(This post was originally written for the Griller’s Gold blog and has been adapted for this blog. To see the original, click here)
Anyone who has cooked a decent amount of time knows the basic technique of searing a cut of meat, fish or poultry to seal the outside, color it and give it flavor, then cooking it until done. It’s a simple technique – and probably the way we all first learned to do two-zone grilling. Cold meat on hot fire, a couple minutes on each side to “seal it” and brown it, and then move it to a cooler part of the grill to slow down the cooking and allow you to control the heat to nail your doneness.
The problem with the sear-first method, is that you wind up with meat that has a nice pleasing crust on the outside, but when you slice it open, you’ve got a pretty deep overcooked “gray zone” and the only part of your cut of meat that’s perfect doneness is the deep center. So it looks like this, right?
Photo by CompleteCarnivore.com
If you like your steaks medium well to well done, that’s probably not something you’re worried about. But if you like it from rare to medium, don’t you wish there were a better way?
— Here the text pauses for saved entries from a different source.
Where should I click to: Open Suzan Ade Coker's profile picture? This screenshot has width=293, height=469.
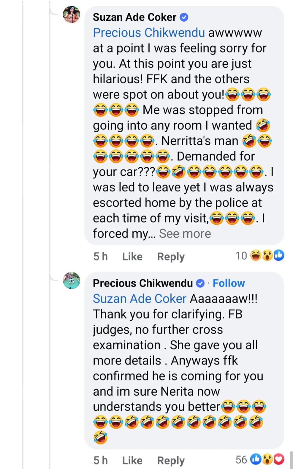click(71, 14)
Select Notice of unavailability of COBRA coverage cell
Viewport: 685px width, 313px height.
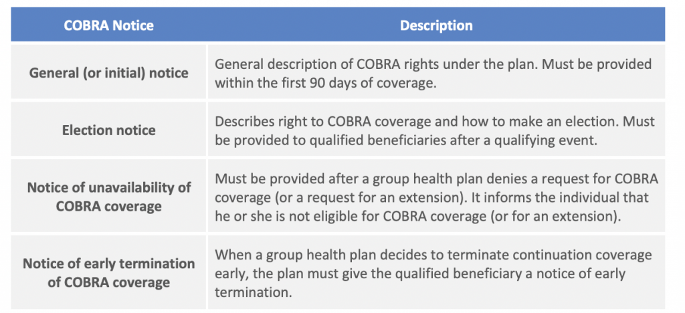pyautogui.click(x=109, y=197)
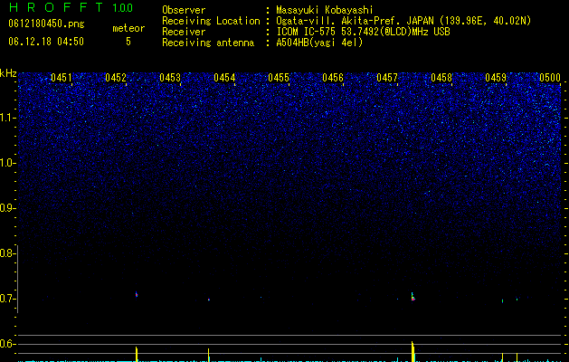Screen dimensions: 569x362
Task: Select the 0455 time label
Action: [279, 78]
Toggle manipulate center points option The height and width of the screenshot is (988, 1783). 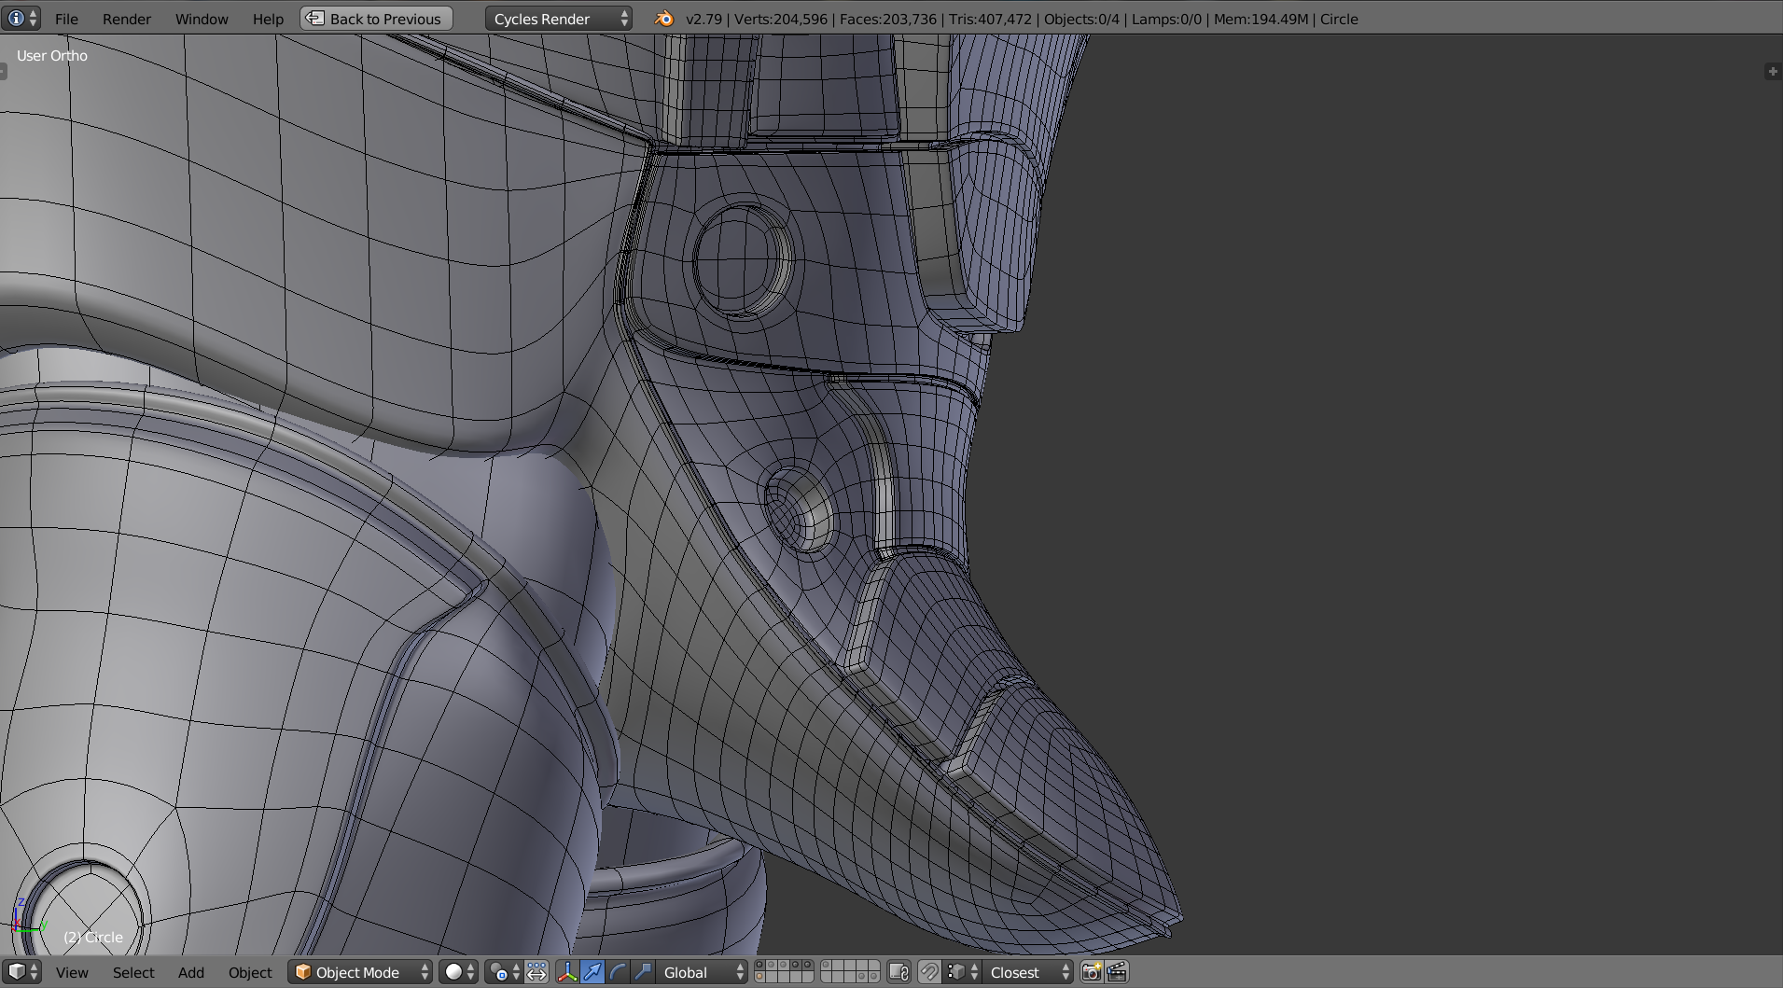click(536, 972)
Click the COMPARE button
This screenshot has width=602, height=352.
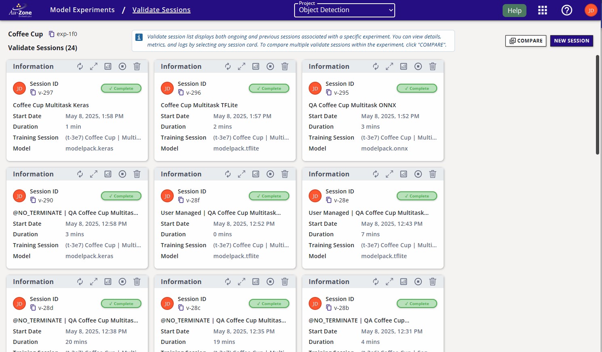526,41
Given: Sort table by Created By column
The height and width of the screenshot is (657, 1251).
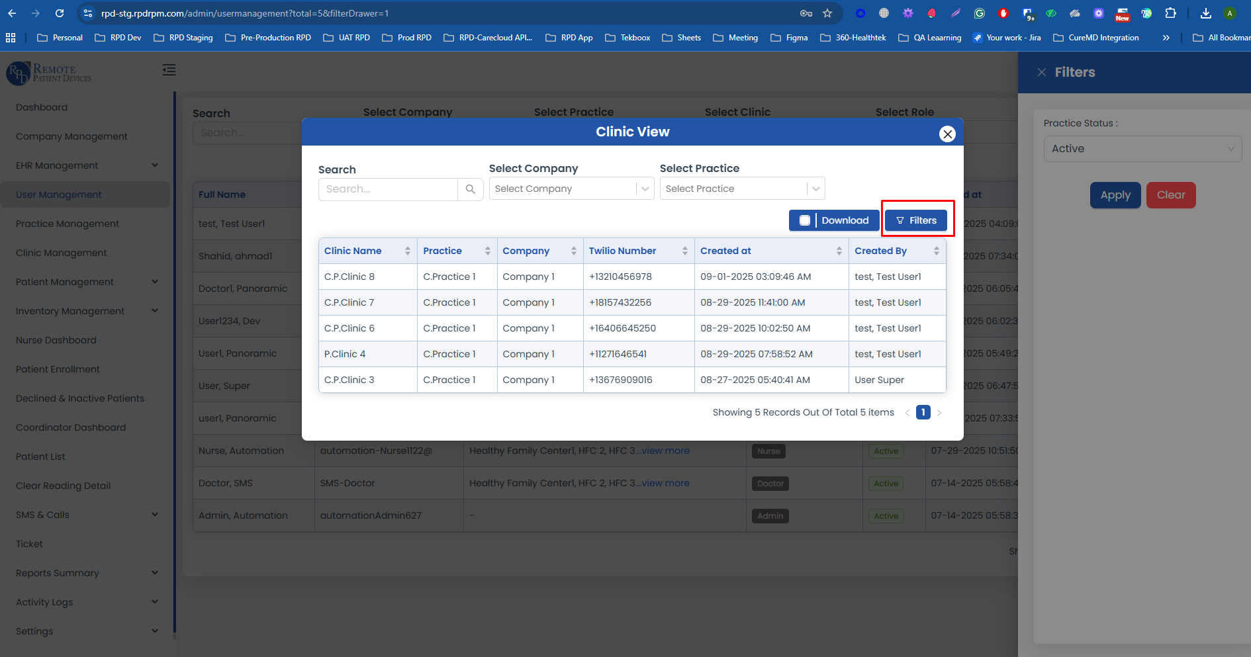Looking at the screenshot, I should 936,251.
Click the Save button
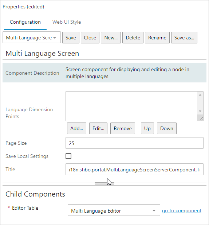 pos(71,38)
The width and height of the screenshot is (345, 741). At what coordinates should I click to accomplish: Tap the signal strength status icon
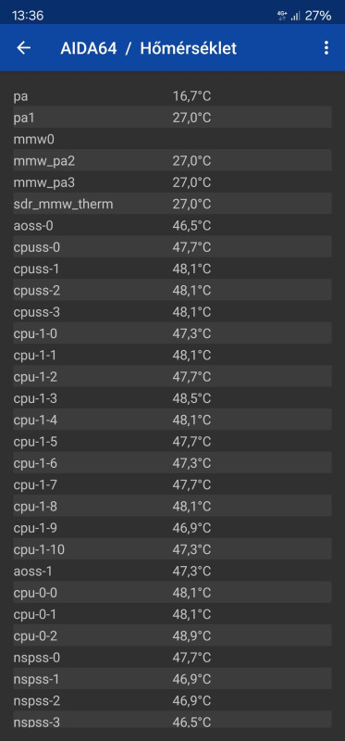(295, 16)
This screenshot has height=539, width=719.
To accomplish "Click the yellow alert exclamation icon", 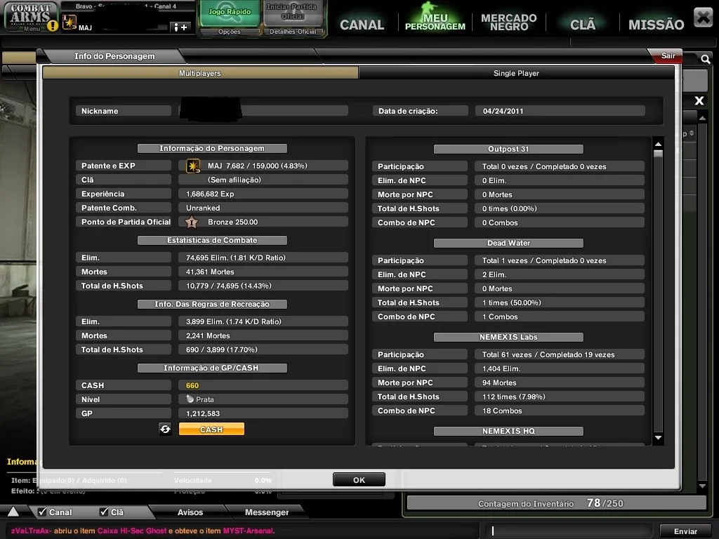I will pos(53,26).
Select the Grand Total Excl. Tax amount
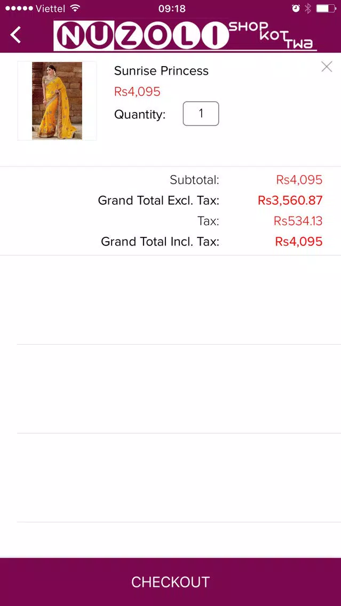The height and width of the screenshot is (606, 341). click(x=290, y=201)
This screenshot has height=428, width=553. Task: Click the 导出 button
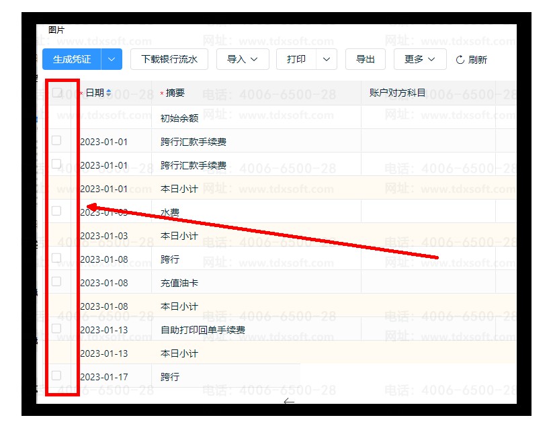[x=366, y=59]
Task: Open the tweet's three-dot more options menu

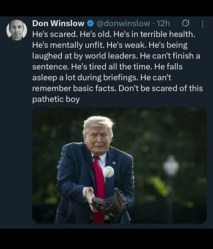Action: pyautogui.click(x=202, y=24)
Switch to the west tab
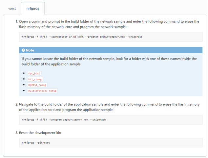 coord(12,9)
The better way is “reverse sear” and it’s a simple concept, when you break it down. All you’re doing is reversing the process – you cook slowly over indirect/more gentle heat, then when the meat is ALMOST done, you crank the heat up or move your meat over the direct heat source, give it a fast sear, and boom, you’re done! The result is nothing less than spectacular – you still get your crust, but your “perfect zone” is basically edge-to-edge. It looks like this:
Photo by 24hourcampfire.com
Doesn’t that look AMAZING?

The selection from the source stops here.